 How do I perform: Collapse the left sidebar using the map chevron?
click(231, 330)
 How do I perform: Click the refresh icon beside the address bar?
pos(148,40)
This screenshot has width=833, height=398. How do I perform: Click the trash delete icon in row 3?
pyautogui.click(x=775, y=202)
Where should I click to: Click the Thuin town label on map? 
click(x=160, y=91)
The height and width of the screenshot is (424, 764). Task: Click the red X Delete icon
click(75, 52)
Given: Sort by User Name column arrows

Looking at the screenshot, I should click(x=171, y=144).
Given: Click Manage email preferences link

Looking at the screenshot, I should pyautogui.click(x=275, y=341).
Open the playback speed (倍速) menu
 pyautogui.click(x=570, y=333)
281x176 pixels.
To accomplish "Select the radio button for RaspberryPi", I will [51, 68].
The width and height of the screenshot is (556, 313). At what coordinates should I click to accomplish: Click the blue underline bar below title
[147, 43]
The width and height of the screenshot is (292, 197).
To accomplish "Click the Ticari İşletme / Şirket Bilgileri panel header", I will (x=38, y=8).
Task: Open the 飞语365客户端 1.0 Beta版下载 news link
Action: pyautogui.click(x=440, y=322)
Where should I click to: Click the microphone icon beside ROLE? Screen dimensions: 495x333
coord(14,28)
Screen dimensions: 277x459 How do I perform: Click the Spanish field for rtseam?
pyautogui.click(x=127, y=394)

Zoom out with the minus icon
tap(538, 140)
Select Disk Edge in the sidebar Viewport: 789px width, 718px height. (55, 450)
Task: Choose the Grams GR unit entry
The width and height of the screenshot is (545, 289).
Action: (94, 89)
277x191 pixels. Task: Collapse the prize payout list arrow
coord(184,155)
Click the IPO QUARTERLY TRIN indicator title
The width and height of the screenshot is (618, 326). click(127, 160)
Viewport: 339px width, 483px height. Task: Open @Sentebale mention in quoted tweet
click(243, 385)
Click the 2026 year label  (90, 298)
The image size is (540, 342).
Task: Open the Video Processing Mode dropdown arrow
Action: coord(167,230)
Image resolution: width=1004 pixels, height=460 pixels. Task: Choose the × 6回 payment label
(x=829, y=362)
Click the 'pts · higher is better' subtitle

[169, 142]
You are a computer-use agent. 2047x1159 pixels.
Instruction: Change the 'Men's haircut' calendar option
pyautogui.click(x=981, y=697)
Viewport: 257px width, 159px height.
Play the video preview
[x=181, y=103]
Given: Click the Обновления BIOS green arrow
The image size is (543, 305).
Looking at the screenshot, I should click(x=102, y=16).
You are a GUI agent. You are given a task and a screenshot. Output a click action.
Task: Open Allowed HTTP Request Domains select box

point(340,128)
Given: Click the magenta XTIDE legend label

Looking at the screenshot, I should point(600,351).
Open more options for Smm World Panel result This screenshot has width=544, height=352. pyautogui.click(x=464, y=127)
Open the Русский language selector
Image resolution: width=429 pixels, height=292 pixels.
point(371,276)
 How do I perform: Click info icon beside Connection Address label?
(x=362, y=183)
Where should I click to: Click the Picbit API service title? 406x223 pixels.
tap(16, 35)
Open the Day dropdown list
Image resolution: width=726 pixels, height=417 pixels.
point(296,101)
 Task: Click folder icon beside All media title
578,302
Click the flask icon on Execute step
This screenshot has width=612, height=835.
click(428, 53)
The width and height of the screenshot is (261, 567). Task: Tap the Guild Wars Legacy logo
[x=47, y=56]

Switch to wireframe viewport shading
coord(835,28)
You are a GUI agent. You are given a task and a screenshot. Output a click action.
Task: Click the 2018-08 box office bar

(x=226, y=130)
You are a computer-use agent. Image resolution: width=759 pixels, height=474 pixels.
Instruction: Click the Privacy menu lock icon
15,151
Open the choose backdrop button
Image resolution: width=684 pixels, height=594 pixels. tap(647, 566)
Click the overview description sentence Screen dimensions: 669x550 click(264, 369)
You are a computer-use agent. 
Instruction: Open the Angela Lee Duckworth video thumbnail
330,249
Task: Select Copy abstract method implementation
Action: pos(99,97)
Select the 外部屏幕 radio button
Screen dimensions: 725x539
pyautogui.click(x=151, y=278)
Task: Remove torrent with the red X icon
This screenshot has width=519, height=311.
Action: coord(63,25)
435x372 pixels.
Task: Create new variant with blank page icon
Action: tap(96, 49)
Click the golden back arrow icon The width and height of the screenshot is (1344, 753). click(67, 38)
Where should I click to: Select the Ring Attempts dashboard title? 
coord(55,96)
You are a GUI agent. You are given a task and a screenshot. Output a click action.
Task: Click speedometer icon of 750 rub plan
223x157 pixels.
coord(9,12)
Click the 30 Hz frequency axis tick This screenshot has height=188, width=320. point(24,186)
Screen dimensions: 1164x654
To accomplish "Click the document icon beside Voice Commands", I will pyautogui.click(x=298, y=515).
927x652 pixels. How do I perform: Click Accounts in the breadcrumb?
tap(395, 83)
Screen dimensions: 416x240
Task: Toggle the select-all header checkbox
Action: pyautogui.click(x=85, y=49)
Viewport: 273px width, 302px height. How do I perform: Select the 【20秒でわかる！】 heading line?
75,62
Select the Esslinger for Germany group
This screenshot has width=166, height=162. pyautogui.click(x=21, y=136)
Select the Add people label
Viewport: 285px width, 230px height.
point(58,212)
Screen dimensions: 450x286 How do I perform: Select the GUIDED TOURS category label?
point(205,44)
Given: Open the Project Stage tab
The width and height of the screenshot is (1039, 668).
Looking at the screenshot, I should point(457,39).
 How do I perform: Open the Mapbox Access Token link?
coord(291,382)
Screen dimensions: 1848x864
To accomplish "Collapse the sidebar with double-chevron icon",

------

__Task requirements__: Render every line of the data above as a JSON list of strings, with one string per line and blank lines omitted.

__Worked answer__:
[
  " How do I perform: Collapse the left sidebar using the map chevron?",
  "click(231, 330)",
  " How do I perform: Click the refresh icon beside the address bar?",
  "pos(148,40)",
  "This screenshot has width=833, height=398. How do I perform: Click the trash delete icon in row 3?",
  "pyautogui.click(x=775, y=202)",
  "Where should I click to: Click the Thuin town label on map? ",
  "click(x=160, y=91)",
  "The height and width of the screenshot is (424, 764). Task: Click the red X Delete icon",
  "click(75, 52)",
  "Given: Sort by User Name column arrows",
  "Looking at the screenshot, I should click(x=171, y=144).",
  "Given: Click Manage email preferences link",
  "Looking at the screenshot, I should pyautogui.click(x=275, y=341).",
  "Open the playback speed (倍速) menu",
  " pyautogui.click(x=570, y=333)",
  "281x176 pixels.",
  "To accomplish \"Select the radio button for RaspberryPi\", I will [51, 68].",
  "The width and height of the screenshot is (556, 313). At what coordinates should I click to accomplish: Click the blue underline bar below title",
  "[147, 43]",
  "The width and height of the screenshot is (292, 197).",
  "To accomplish \"Click the Ticari İşletme / Şirket Bilgileri panel header\", I will (x=38, y=8).",
  "Task: Open the 飞语365客户端 1.0 Beta版下载 news link",
  "Action: pyautogui.click(x=440, y=322)",
  "Where should I click to: Click the microphone icon beside ROLE? Screen dimensions: 495x333",
  "coord(14,28)",
  "Screen dimensions: 277x459 How do I perform: Click the Spanish field for rtseam?",
  "pyautogui.click(x=127, y=394)",
  "Zoom out with the minus icon",
  "tap(538, 140)",
  "Select Disk Edge in the sidebar Viewport: 789px width, 718px height. (55, 450)",
  "Task: Choose the Grams GR unit entry",
  "The width and height of the screenshot is (545, 289).",
  "Action: (94, 89)",
  "277x191 pixels. Task: Collapse the prize payout list arrow",
  "coord(184,155)",
  "Click the IPO QUARTERLY TRIN indicator title",
  "The width and height of the screenshot is (618, 326). click(127, 160)",
  "Viewport: 339px width, 483px height. Task: Open @Sentebale mention in quoted tweet",
  "click(243, 385)",
  "Click the 2026 year label  (90, 298)",
  "The image size is (540, 342).",
  "Task: Open the Video Processing Mode dropdown arrow",
  "Action: coord(167,230)",
  "Image resolution: width=1004 pixels, height=460 pixels. Task: Choose the × 6回 payment label",
  "(x=829, y=362)",
  "Click the 'pts · higher is better' subtitle",
  "[169, 142]",
  "You are a computer-use agent. 2047x1159 pixels.",
  "Instruction: Change the 'Men's haircut' calendar option",
  "pyautogui.click(x=981, y=697)",
  "Viewport: 257px width, 159px height.",
  "Play the video preview",
  "[x=181, y=103]",
  "Given: Click the Обновления BIOS green arrow",
  "The image size is (543, 305).",
  "Looking at the screenshot, I should click(x=102, y=16).",
  "You are a GUI agent. You are given a task and a screenshot. Output a click action.",
  "Task: Open Allowed HTTP Request Domains select box",
  "point(340,128)",
  "Given: Click the magenta XTIDE legend label",
  "Looking at the screenshot, I should point(600,351).",
  "Open more options for Smm World Panel result This screenshot has width=544, height=352. pyautogui.click(x=464, y=127)",
  "Open the Русский language selector",
  "Image resolution: width=429 pixels, height=292 pixels.",
  "point(371,276)",
  " How do I perform: Click info icon beside Connection Address label?",
  "(x=362, y=183)",
  "Where should I click to: Click the Picbit API service title? 406x223 pixels.",
  "tap(16, 35)",
  "Open the Day dropdown list",
  "Image resolution: width=726 pixels, height=417 pixels.",
  "point(296,101)",
  " Task: Click folder icon beside All media title",
  "578,302",
  "Click the flask icon on Execute step",
  "This screenshot has width=612, height=835.",
  "click(428, 53)",
  "The width and height of the screenshot is (261, 567). Task: Tap the Guild Wars Legacy logo",
  "[x=47, y=56]",
  "Switch to wireframe viewport shading",
  "coord(835,28)",
  "You are a GUI agent. You are given a task and a screenshot. Output a click action.",
  "Task: Click the 2018-08 box office bar",
  "(x=226, y=130)",
  "You are a computer-use agent. Image resolution: width=759 pixels, height=474 pixels.",
  "Instruction: Click the Privacy menu lock icon",
  "15,151",
  "Open the choose backdrop button",
  "Image resolution: width=684 pixels, height=594 pixels. tap(647, 566)",
  "Click the overview description sentence Screen dimensions: 669x550 click(264, 369)",
  "You are a computer-use agent. ",
  "Instruction: Open the Angela Lee Duckworth video thumbnail",
  "330,249",
  "Task: Select Copy abstract method implementation",
  "Action: pos(99,97)",
  "Select the 外部屏幕 radio button",
  "Screen dimensions: 725x539",
  "pyautogui.click(x=151, y=278)",
  "Task: Remove torrent with the red X icon",
  "This screenshot has width=519, height=311.",
  "Action: coord(63,25)",
  "435x372 pixels.",
  "Task: Create new variant with blank page icon",
  "Action: tap(96, 49)",
  "Click the golden back arrow icon The width and height of the screenshot is (1344, 753). click(67, 38)",
  "Where should I click to: Select the Ring Attempts dashboard title? ",
  "coord(55,96)",
  "You are a GUI agent. You are given a task and a screenshot. Output a click action.",
  "Task: Click speedometer icon of 750 rub plan",
  "223x157 pixels.",
  "coord(9,12)",
  "Click the 30 Hz frequency axis tick This screenshot has height=188, width=320. point(24,186)",
  "Screen dimensions: 1164x654",
  "To accomplish \"Click the document icon beside Voice Commands\", I will pyautogui.click(x=298, y=515).",
  "927x652 pixels. How do I perform: Click Accounts in the breadcrumb?",
  "tap(395, 83)",
  "Screen dimensions: 416x240",
  "Task: Toggle the select-all header checkbox",
  "Action: pyautogui.click(x=85, y=49)",
  "Viewport: 273px width, 302px height. How do I perform: Select the 【20秒でわかる！】 heading line?",
  "75,62",
  "Select the Esslinger for Germany group",
  "This screenshot has width=166, height=162. pyautogui.click(x=21, y=136)",
  "Select the Add people label",
  "Viewport: 285px width, 230px height.",
  "point(58,212)",
  "Screen dimensions: 450x286 How do I perform: Select the GUIDED TOURS category label?",
  "point(205,44)",
  "Given: Open the Project Stage tab",
  "The width and height of the screenshot is (1039, 668).",
  "Looking at the screenshot, I should point(457,39).",
  " How do I perform: Open the Mapbox Access Token link?",
  "coord(291,382)",
  "Screen dimensions: 1848x864",
  "To accomplish \"Collapse the sidebar with double-chevron icon\","
]